9. En troisième lieu, M. B soulève, pour la première fois en appel, le moyen tiré de la méconnaissance du paragraphe 1 de l'article 3 de la convention relative aux droits de l'enfant. Cependant, à la date de l'arrêté attaqué, l'enfant n'était pas né. Par ailleurs, il ne ressort d'aucune pièce du dossier que la séparation temporaire de l'enfant avec son père serait, dans l'attente de la délivrance d'un visa de long séjour " conjoint de Français ", de nature à méconnaître ses stipulations. Par suite, ce moyen, apprécié à la date de l'arrêté contesté, doit être écarté.

10. En quatrième lieu, pour les mêmes motifs que ceux énoncés aux point 8 et 9 ci-dessus, M. B n'est pas fondé à soutenir que le refus de séjour serait entaché d'une erreur manifeste quant à l'appréciation de ses conséquences sur sa situation personnelle et familiale.

Sur la décision l'obligeant à quitter le territoire français :

11. En premier lieu, il résulte de l'examen de la légalité de la décision de refus de délivrance de titre de séjour, que M. B n'est pas fondé à exciper de l'illégalité de cette décision à l'appui de ses conclusions dirigées contre l'obligation de quitter le territoire français prise à son encontre.

12. En deuxième lieu, pour les mêmes motifs que ceux énoncés aux points 6 et 7 de la présente ordonnance, le moyen tiré de ce que la mesure d'éloignement aurait été prise en méconnaissance des stipulations de l'accord franco-tunisien ne peut qu'être écarté.

13. En dernier lieu, pour les mêmes motifs que ceux énoncés aux points 8 et 9, M. B n'est pas fondé à soutenir que la mesure d'éloignement méconnaitrait les stipulations de l'article 8 de la convention européenne de sauvegarde des droits de l'homme et des libertés fondamentales et du paragraphe 1 de l'article 3 de la convention relative aux droits de l'enfant et serait entachée d'une erreur manifeste quant à l'appréciation de ses conséquences sur sa situation personnelle et familiale.

Sur la décision fixant le pays de renvoi :

14. Il résulte de ce qui précède que la décision fixant le pays de renvoi ne saurait faire l'objet d'une annulation par voie de conséquence.

15. En conséquence, la requête de M. B est manifestement dépourvue de fondement.
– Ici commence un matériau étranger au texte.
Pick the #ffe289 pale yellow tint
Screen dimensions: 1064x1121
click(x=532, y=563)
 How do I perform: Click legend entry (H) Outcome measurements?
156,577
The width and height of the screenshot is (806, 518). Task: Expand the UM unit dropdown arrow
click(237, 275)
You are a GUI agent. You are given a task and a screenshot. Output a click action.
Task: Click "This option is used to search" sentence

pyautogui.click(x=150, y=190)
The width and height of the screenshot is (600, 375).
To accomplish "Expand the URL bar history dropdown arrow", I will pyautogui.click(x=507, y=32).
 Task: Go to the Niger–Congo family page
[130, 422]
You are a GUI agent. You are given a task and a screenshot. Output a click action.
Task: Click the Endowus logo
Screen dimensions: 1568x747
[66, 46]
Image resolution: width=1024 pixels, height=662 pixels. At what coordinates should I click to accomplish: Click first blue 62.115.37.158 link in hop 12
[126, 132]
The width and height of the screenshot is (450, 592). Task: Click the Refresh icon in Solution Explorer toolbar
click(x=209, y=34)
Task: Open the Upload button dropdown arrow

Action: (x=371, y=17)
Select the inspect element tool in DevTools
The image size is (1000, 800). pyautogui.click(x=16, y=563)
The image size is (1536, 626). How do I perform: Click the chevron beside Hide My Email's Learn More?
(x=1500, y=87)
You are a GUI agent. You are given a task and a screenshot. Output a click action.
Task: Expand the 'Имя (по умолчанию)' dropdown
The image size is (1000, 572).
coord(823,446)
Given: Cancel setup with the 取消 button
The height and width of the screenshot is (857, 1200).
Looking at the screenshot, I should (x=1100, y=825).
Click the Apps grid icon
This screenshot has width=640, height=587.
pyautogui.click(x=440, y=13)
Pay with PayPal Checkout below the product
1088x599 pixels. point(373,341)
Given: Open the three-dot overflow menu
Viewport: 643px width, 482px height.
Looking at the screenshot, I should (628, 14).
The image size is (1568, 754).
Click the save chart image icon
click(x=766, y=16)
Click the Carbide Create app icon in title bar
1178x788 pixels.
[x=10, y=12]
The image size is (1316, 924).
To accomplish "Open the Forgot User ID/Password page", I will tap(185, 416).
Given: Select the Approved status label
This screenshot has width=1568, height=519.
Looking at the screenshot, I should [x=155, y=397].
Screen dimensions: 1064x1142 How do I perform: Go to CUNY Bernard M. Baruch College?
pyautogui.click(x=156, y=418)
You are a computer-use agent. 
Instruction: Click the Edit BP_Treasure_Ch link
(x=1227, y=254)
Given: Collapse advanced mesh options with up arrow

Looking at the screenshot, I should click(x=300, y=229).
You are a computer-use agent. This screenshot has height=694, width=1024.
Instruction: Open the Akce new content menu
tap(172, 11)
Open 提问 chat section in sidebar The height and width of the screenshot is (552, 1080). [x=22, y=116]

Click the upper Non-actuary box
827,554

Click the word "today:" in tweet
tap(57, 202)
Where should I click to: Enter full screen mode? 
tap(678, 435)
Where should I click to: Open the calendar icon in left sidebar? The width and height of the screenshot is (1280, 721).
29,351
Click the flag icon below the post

Dès lors, elle doit être rejetée, y compris en ses conclusions de mise à la charge de l'État des frais exposés et non compris dans les dépens.

ORDONNE :

Article 1er : La requête de M. B est rejetée.

Article 2 : La présente ordonnance sera notifiée à M. A B et au ministre de l'intérieur.

Copie en sera adressée au préfet de Saône-et-Loire.

Fait à Lyon, le 12 novembre 2024.

Le président,

signé

Gilles Hermitte

La République mande et ordonne au ministre de l'intérieur en ce qui le concerne ou à tous commissaires de justice à ce requis en ce qui concerne les voies de droit commun contre les parties privées, de pourvoir à l'exécution de la présente décision.